Courthouses might be considered the PWA’s private presence. Eleven parish (county) courthouses were built in just three years - a record not surpassed before or since. Following PWA policies, they were built to last. “All are still standing, and all are the focus of parish judicial life. . . . Camerson Parish courthouse has survived two hurricanes while the buildings around it were flattened” (Building Louisiana 109). The courthouse architecture marked a distinct departure from the usual adaption of a historical motif. If not exactly modern, the dominant design was a variant of the art deco style adapted to conform to the expectations of a public building. Sometimes termed “PWA moderne,” the stylistic compromise has been variously labeled: “stripped-down classicism, starved classicism, American modern, and Greco-deco,” which “allowed a retention, though simplified, of the basic elements of the classical facade: base, column, and entablature. It permitted some ornament: simple bas-relief sculpture panels and similar low carving of capitals and cornices” (Building Louisiana 111). Overall, the courthouses pictured (as well as the school buildings) exude a feeling of architectural distinction and dignity.

Both of the books discussed herein provide a welcome reflection on the positive contributions that government can make in improving the nation’s well-being through investment in infrastructure development.
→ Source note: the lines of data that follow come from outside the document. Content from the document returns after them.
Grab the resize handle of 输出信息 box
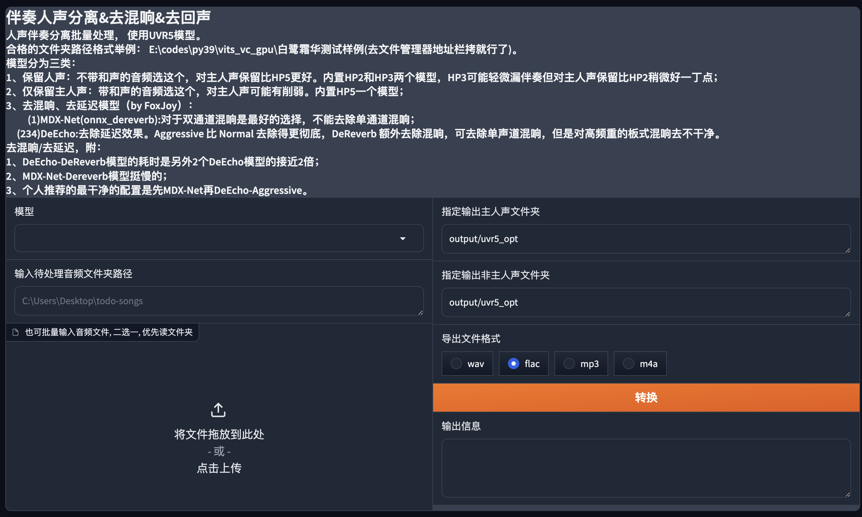Viewport: 862px width, 517px height. (848, 495)
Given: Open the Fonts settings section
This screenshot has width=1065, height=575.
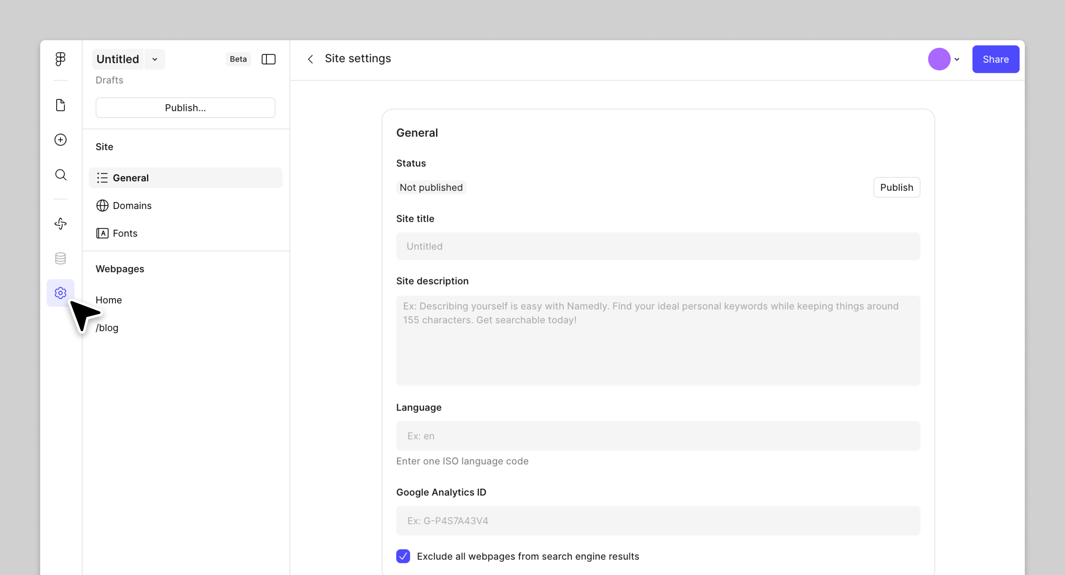Looking at the screenshot, I should (124, 233).
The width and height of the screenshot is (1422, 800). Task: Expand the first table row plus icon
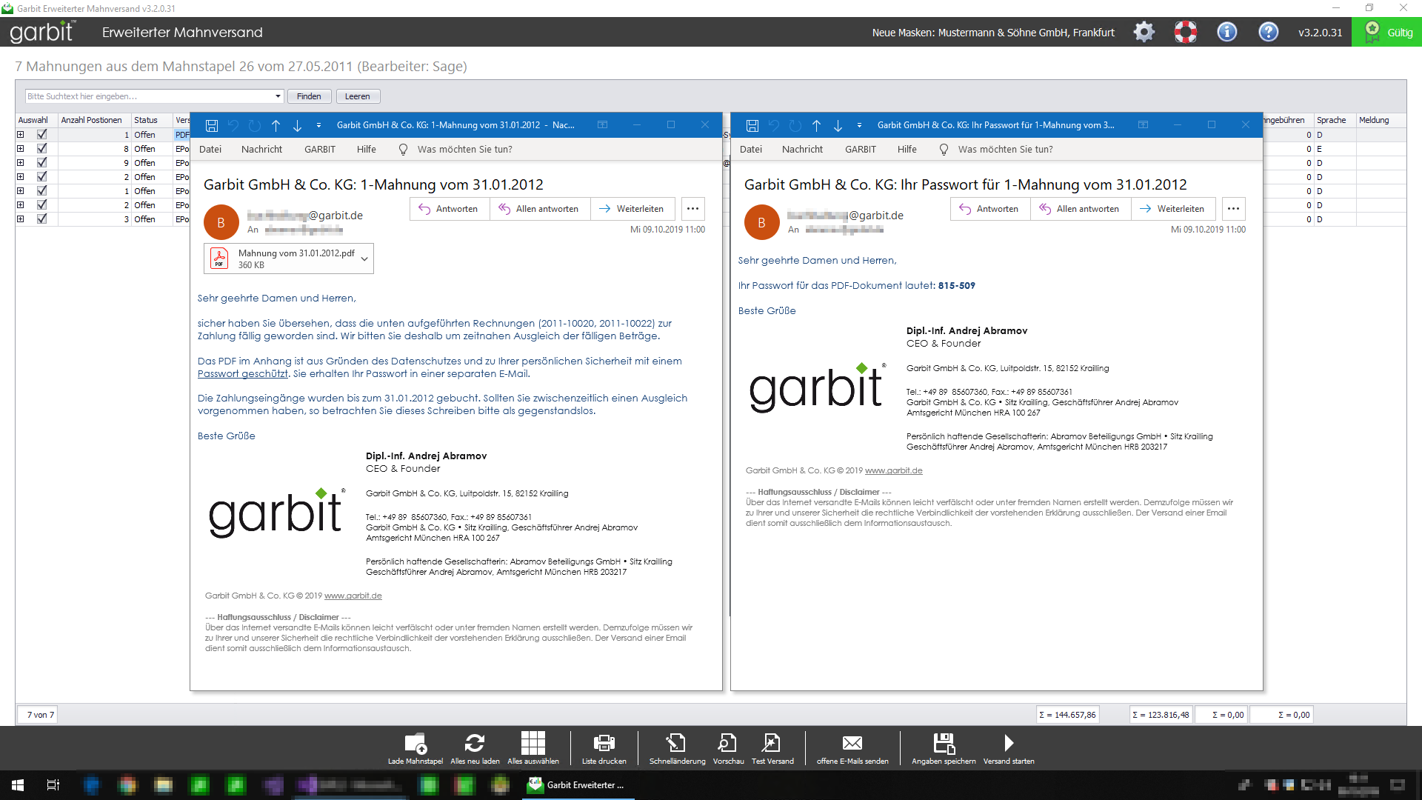click(21, 135)
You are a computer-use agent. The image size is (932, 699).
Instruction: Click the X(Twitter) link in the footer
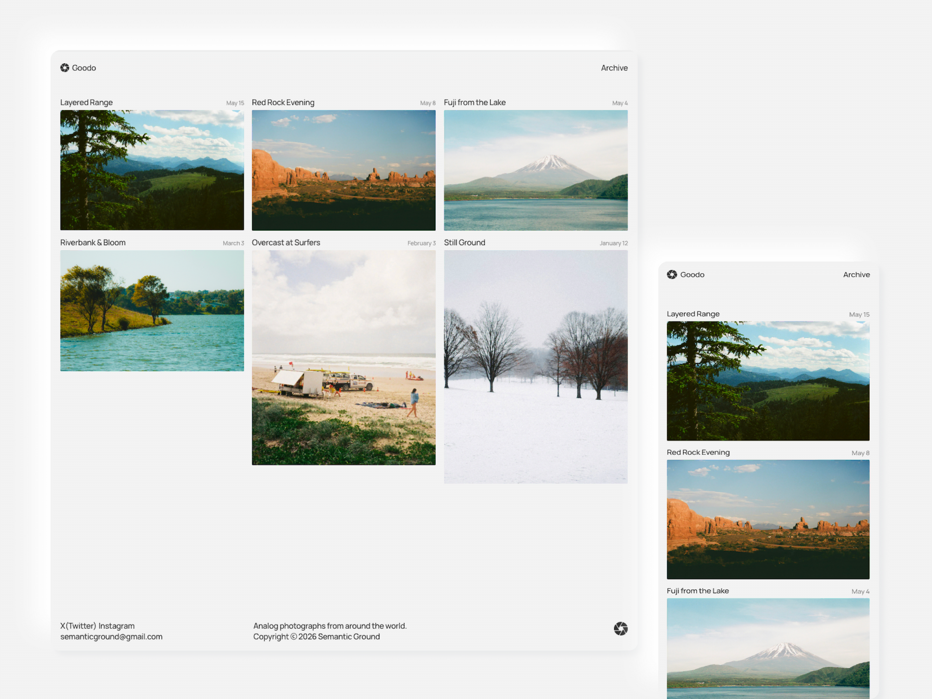pyautogui.click(x=78, y=625)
The importance of dams, roads, rural electrification, and, as Louisiana citizens are all too well aware, flood-control systems cannot be underestimated. As Leighninger eloquently argues, the cultural infrastructure built by the New Deal testifies to the value of public investment for community development: “The structures they built were contributions to a future where citizens are safer, healthier, better educated, and better administered” (Building Louisiana 182). The physical durability and aesthetic sensitivity that characterized these building projects bears witness to the nobility and seriousness of purpose that characterizes the public sector at its best.
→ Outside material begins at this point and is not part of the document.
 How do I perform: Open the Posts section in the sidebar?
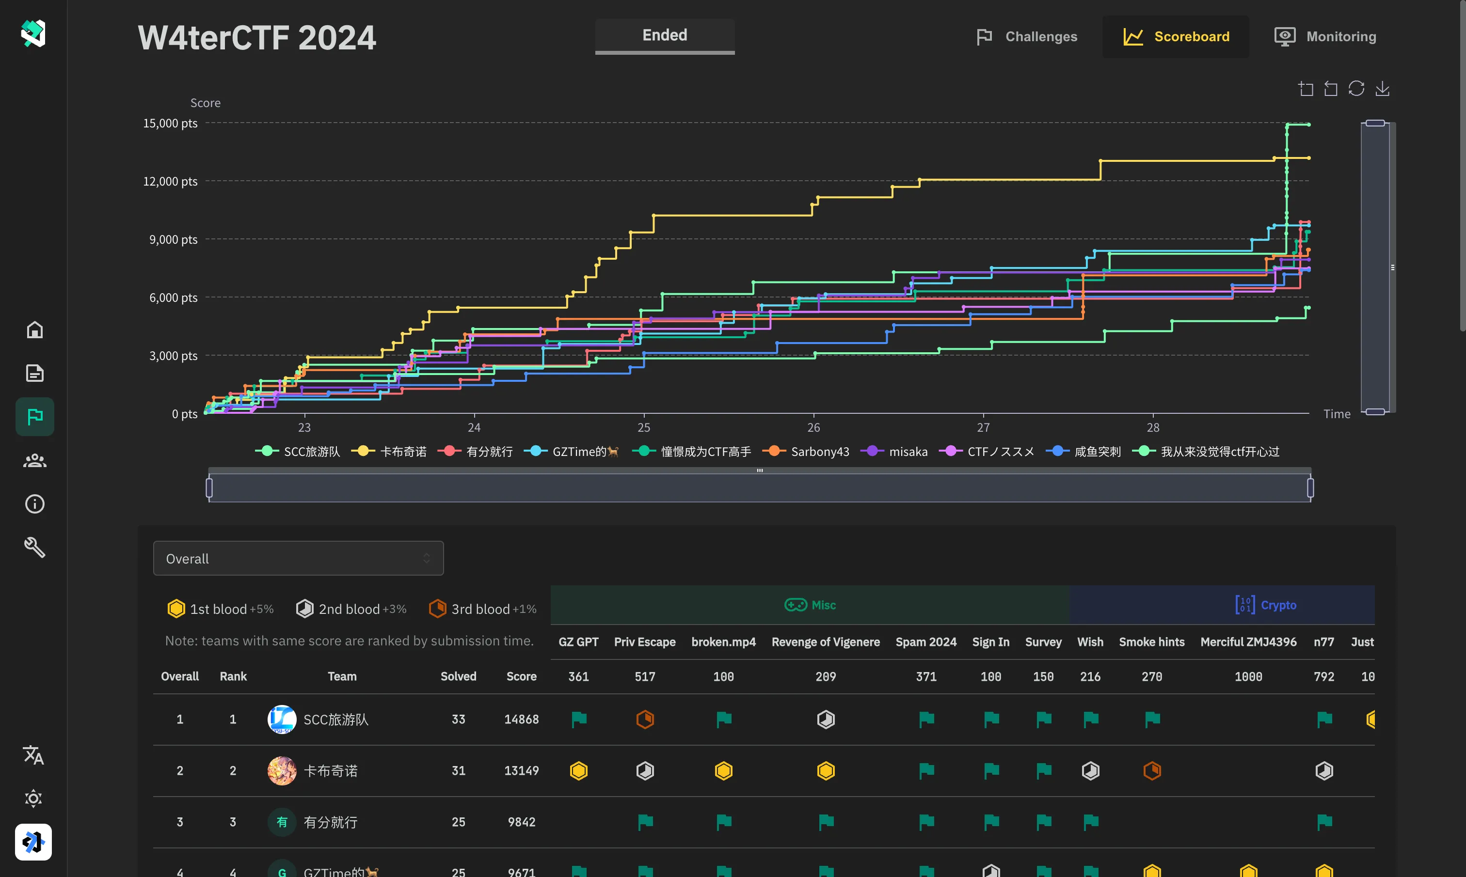[34, 372]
Both of these books are of immense importance to understanding the politics of public purposiveness. Long-Range Public Investment disproves the facile dismissal of public works as “pork barrel,” or unnecessary undertakings best left to private initiative. Building Louisiana beautifully visualizes the contributions of aesthetics to the public sector. It should also animate similar studies to be undertaken in all the other states and many communities.